4) Farinetti afferma che la decisione di assumere 50 dipendenti a Firenze “non è avvenuta grazie alle proteste di questi ragazzi iscritti ai Cobas”, ma dipendeva da un piano “concordato da tempo con la CGIL”. A quanto ci risulta, per decidere la stabilizzazione dei dipendenti di una qualsiasi azienda, non c’è bisogno di contattare il sindacato. Semmai il contrario. Perché allora Farinetti ha avuto bisogno della Filcams? Perché, come si dice in gergo, è stato “sgamato” dai suoi stessi dipendenti, ed è dovuto correre ai ripari concordando un piano di rientro nell’alveo del CCNL. Un piano molto generoso, poiché concede all’azienda di assumere tempi determinati e interinali oltre il limite consentito. Infatti, dalla base di calcolo delle percentuali massime previste dal CCNL vanno esclusi gli apprendisti. Ma per saggiare la falsità di questa affermazione, non c’è bisogno di entrare nel tecnico. Basta sforzare la memoria: non era Farinetti quello che un anno fa, messo alle corde a Bari, aveva definito i sindacati “medievali” e la trattativa per la stabilizzazione “un tavolo del cavolo”.
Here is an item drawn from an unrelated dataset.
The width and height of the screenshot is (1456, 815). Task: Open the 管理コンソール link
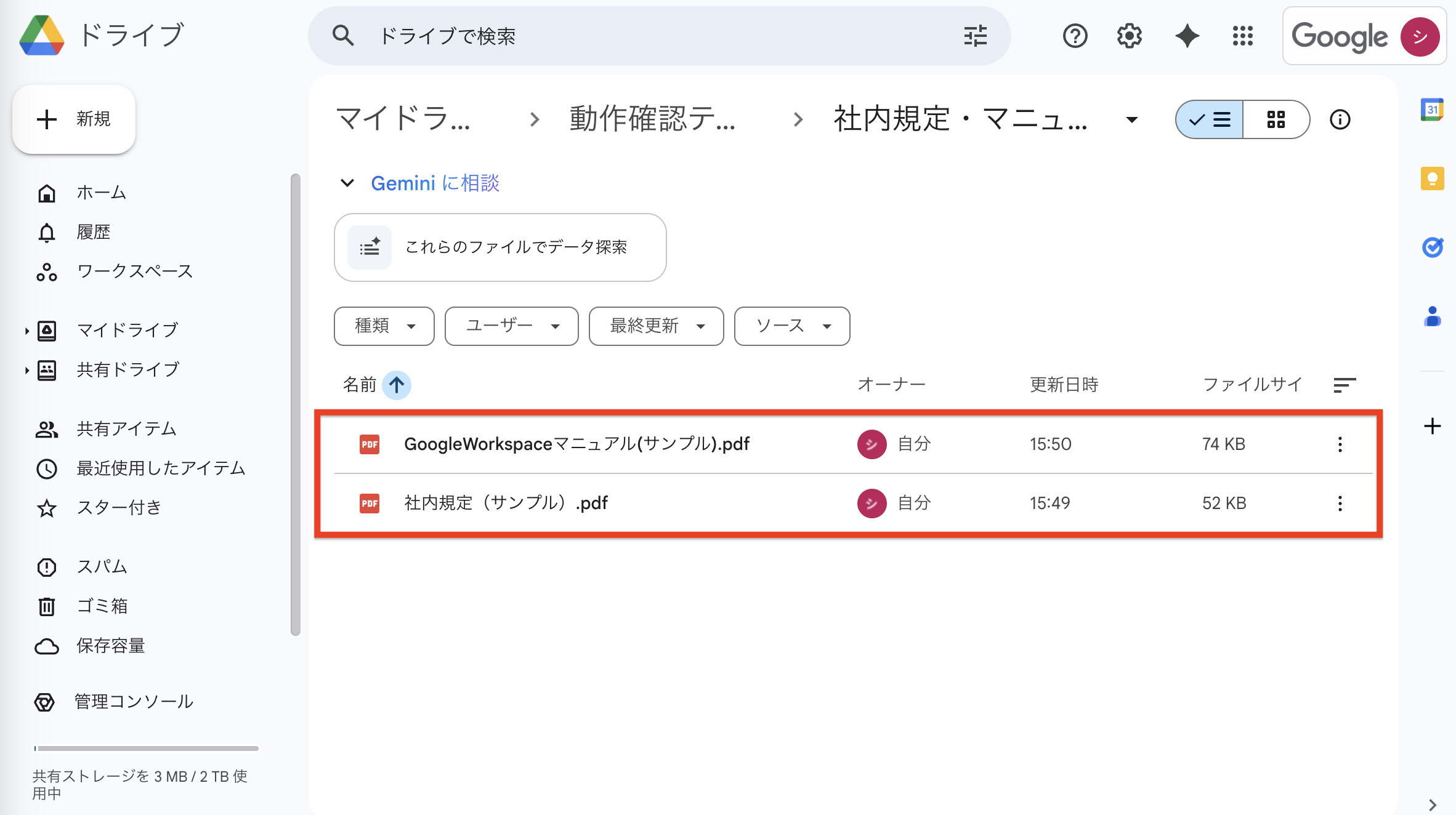(x=133, y=701)
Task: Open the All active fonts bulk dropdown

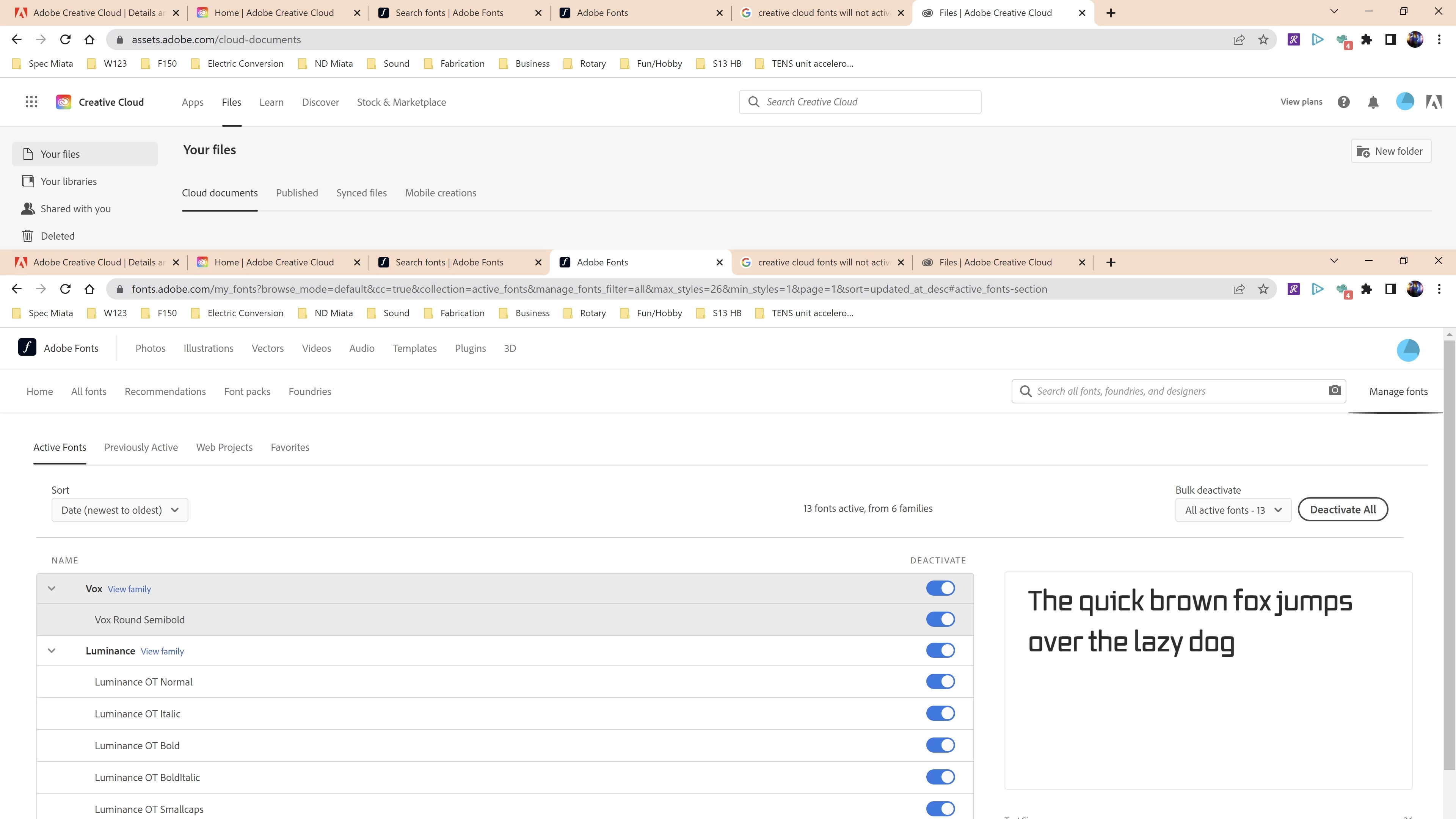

5) Farinetti afferma che “le pressioni psicologiche” sono delle “falsità”, e che c’erano dei problemini risolti” facendo un’assemblea con i lavoratori”. E le firme per prendere le distanze dallo sciopero, non erano una pressione psicologica? Tralasciando questo dato, che lo stesso Farinetti ha ammesso essere stato “un errore”, concentriamoci sulla questione dei problemini. Lo sciopero è stato proclamato perché l’azienda si rifiutava di convocare un incontro con i lavoratori, per discutere delle condizioni lavorative. Un problema in particolare assillava i dipendenti: quello dei turni. Questi venivano comunicati con zero preavviso, e non una settimana prima per quella successiva. Quando Francesco Farinetti, ai primi di settembre, è andato ad incontrare i lavoratori dello store fiorentino, ha risolto il problema convocando egli stesso un’assemblea. Peccato, però, che non lo abbia fatto di sua sponte, bensì che sia stato smosso dallo sciopero indetto dai Cobas.

6) Farinetti infine afferma:"Se poi si parla di malessere dei dipendenti, è naturale che il malessere è quello di tutti i lavoratori italiani che al primo impiego guadagnano in media 877 euro, mentre a Eataly si comincia con 1000 euro”. Ai lavoratori di Eataly chiediamo di pubblicare una foto della loro prima busta paga, per chiarire questo punto.

Noi non odiamo Farinetti, non è con lui che ce la prendiamo. Noi diamo voce ad una classe, quella dei lavoratori, il cui passato viene allontanato sempre più lontano ed il cui presente viene attaccato e defraudato. La lotta dei dipendenti di Eataly contro il loro padrone, lungi dall’essere un fenomeno di dumping aziendale e di cattiva pubblicità, deve diventare la lotta di tutti i lavoratori italiani e non, la lotta di coloro ai quali, in nome del profitto, viene costantemente negato un futuro degno di essere vissuto.